Después, para cumplir sus ambiciones, pretendió los favores de Lady Ana, la viuda de Eduardo de Lancaster.A pesar de los prejuicios en su contra, Ana se comprometió a casarse con Ricardo. Éste, en colaboración con su amigo Henry Stafford, segundo duque de Buckingham, conspiró para acceder a la sucesión al trono, presentándose a los otros señores como un hombre piadoso, modesto, sin ninguna pretensión de grandeza. Gracias a ello, fue elegido sucesor del rey Eduardo IV, en cuya muerte, irónicamente, Ricardo no estaba en ninguna manera involucrado, imputado ni, como hoy quieren que se diga, investigado.

Ricardo se garantizó de manera activa la posesión de la corona. Asesinaba a tal fin a cualquiera que se interponía en su camino, incluido el joven príncipe Lord Hastings, su antiguo aliado. Incluso a su esposa. Pero estos crímenes no pasaron desapercibidos, y cuando Ricardo perdió todo el apoyo y se enfrentó con el conde de Richmond, quien habría de ser Enrique VII de Inglaterra, en la batalla de Bosworth Field, los fantasmas de aquéllos que tan vilmente asesinó le visitaron y auguraron: “¡Desespera y muere!”. 

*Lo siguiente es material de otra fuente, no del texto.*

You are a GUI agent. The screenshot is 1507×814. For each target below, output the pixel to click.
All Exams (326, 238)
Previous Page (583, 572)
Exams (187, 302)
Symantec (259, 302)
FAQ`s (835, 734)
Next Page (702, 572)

A pesar de que la lucha inicialmente parecía estar yéndole bien, Ricardo pronto se encontró solo en medio del campo de batalla, llorando desconsoladamente e implorando “un caballo, un caballo, mi reino por un caballo”. 

Finalmente fue derrotado después de un combate cuerpo a cuerpo con Richmond, quien lo mató con su espada. 

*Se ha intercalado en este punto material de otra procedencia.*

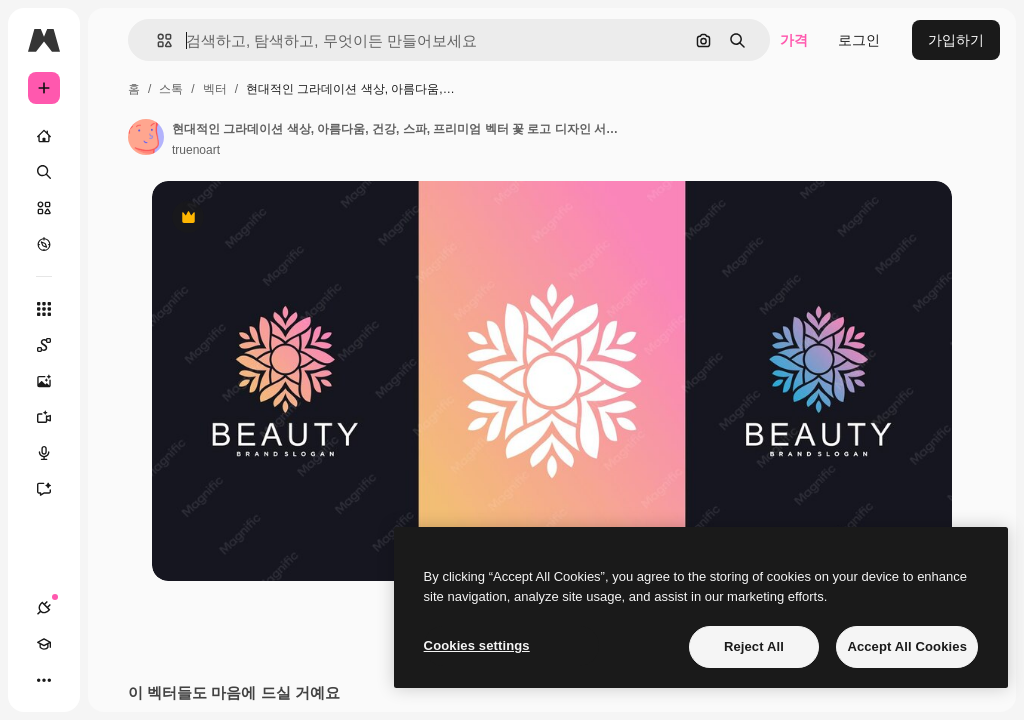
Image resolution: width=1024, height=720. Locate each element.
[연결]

La envidia y la codicia, dos de los más funestos y nefandos pecados, de los que llamamos capitales porque están en la base de muchos de los capitales que amasan manos que no son de panaderos honrados, propiciaron la ruina fatal de Ricardo y le hicieron clamar desesperadamente, pidiendo trocar, a voz en grito, su reino por un caballo. 

Y no un caballo, sino cabello, fue la moneda de cambio y trapicheo elegida por Arcadio Mateo en esta arcadia levantina para saciar sus pecados capitales. Dicen que, en noches de plenilunio, se oía llorar y gritar “un cabello, un cabello, mi reino por un cabello” a este otro Ricardo III de cercanías. Y voto a Dios Padre Todopoderoso que no fue uno, sino cientos, qué digo cientos, miles. Pero mucho más que miles ¡millones de cabellos! Una cabellera entera, toda una larga melena. 

“Dadme una cabeza con pelo, con pelo largo y hermoso, brillante, reluciente, como el dorado lino. Dadme cabello largo hasta los hombros”, se escuchaba al codicioso Arcadio Mateo, el director general de Acuamed, la empresa que gestiona las infraestructuras hidráulicas en el Mediterráneo español. 

Y Arcadio se fue a desalar, porque sus trueques y cambalaches no podían acabar echando pelillos a la mar, que pelos tan caros y queridos, puestos a mojarse, habrían de serlo en el más dulce de los mares. 

Porque un señor que atesora billetes de 500 escondidos en estantes de libros no puede calzar un bisoñé cualquiera de esos que hacen en China, pues en aquel gigante oriental, el pelo que se fabrica, como mucho, podría adornar la testa del pelo de ‘san Loque’, ese del animal ‘sin labo’. Ni hablar del peluquín, que por mucho que venga de Asia, ese cabello no parece lujo asiático. 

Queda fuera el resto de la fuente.